Paraguay, Brazil and Mexico placed in the top 20 deadliest countries for journalists in 2014, according to a special year-end report by the Committee to Protect Journalists (CPJ).

The database numbers provided by CPJ tally the deaths of journalists in which the motive for the killing was directly work-related.

Paraguay, which has seen violent activity in the region bordering Brazil, leads all other Latin American countries with three journalists killed in 2014.

In the most recent case, Pablo Medina Velázquez, regional correspondent for newspaper daily ABC Color, was shot multiple times in the northeastern Canindeyú department while on assignment.

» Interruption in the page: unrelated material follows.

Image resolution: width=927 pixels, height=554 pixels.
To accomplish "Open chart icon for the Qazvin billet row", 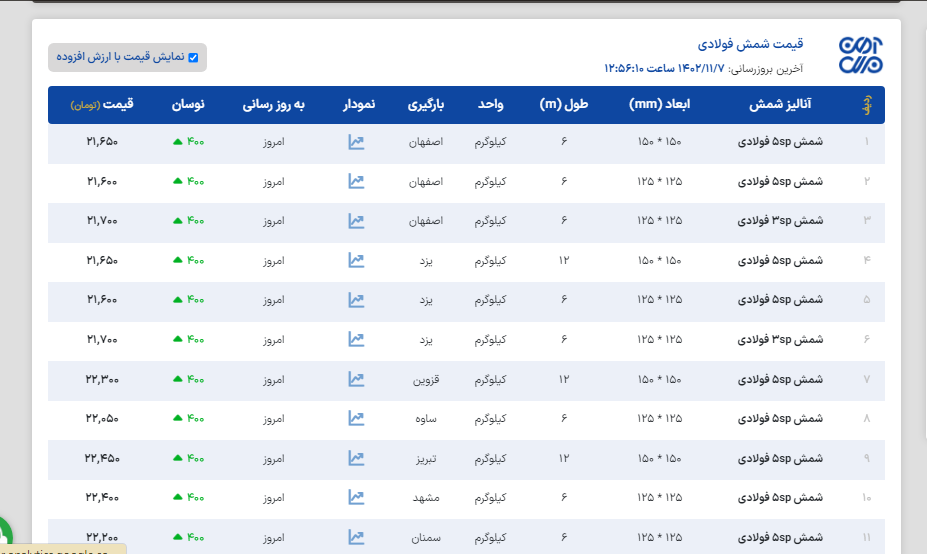I will tap(356, 379).
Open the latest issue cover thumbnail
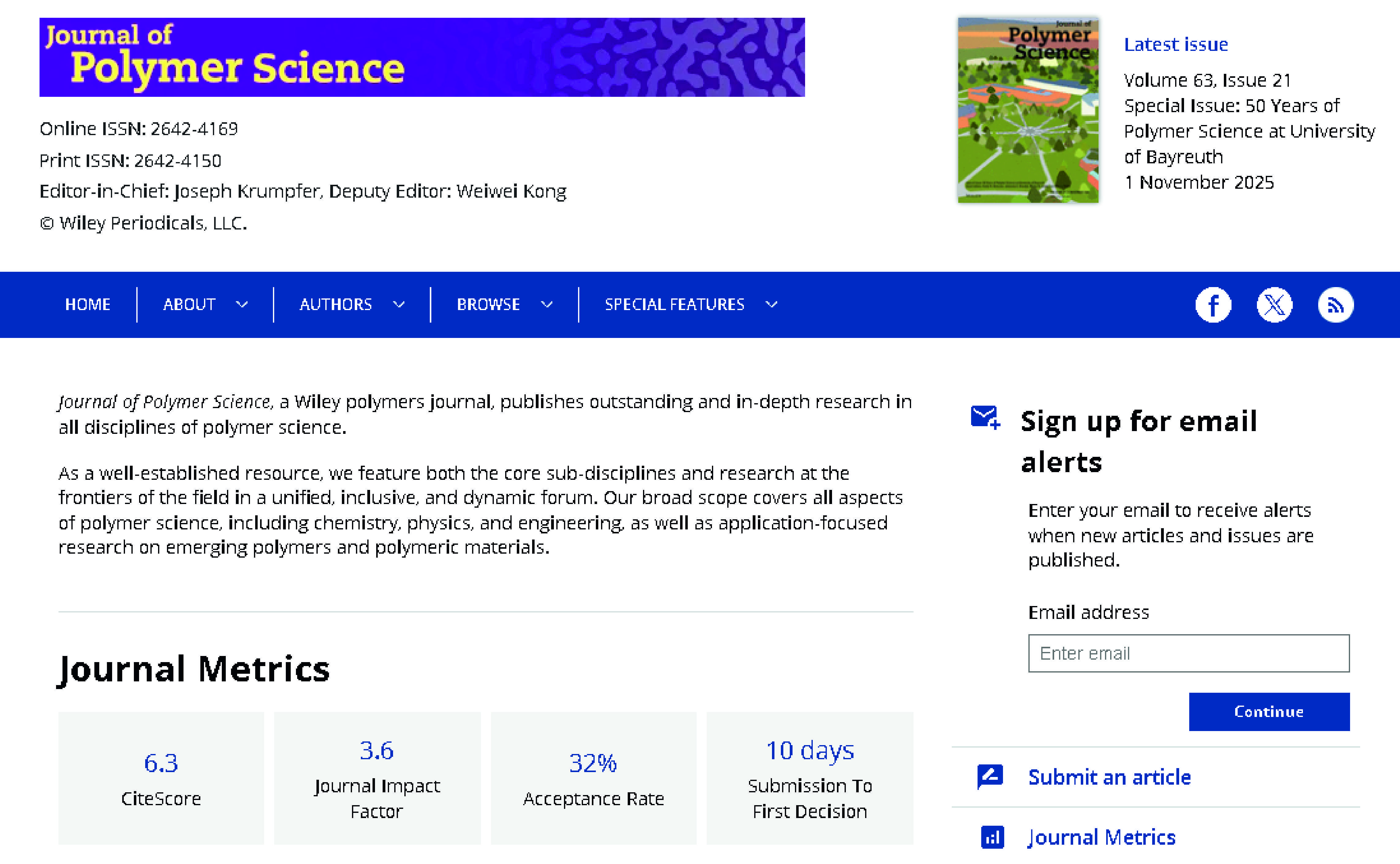The height and width of the screenshot is (864, 1400). (1027, 110)
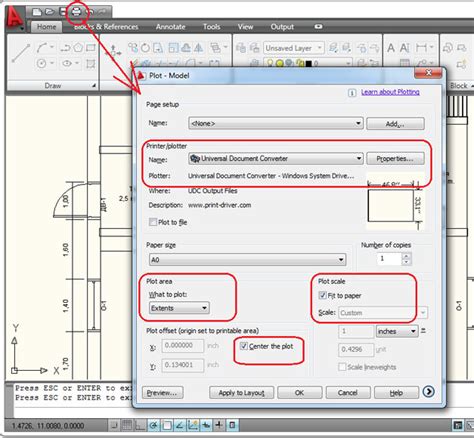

An assistant was also killed in the attack.

Medina covered marijuana production and drug trafficking in eastern Paraguay and editors said he frequently received threats because of his work. His brother and fellow journalist, Salvador Medina, was killed in the same region in 2001 because of his work.

Paraguayan radio journalists Fausto Gabriel Alcaraz Garay of Radio Amambay and Edgar Pantaleón Fernández Fleitas of Belén Comunicaciones were also shot and killed along the Brazilian border in May and June, respectively.

CPJ reported that Alcaraz often denounced crime and drug trafficking on his radio program. Fernández, who was also a lawyer, hosted a radio program critical of local judges, lawyers and officials in the Attorney General’s office, according to the organization.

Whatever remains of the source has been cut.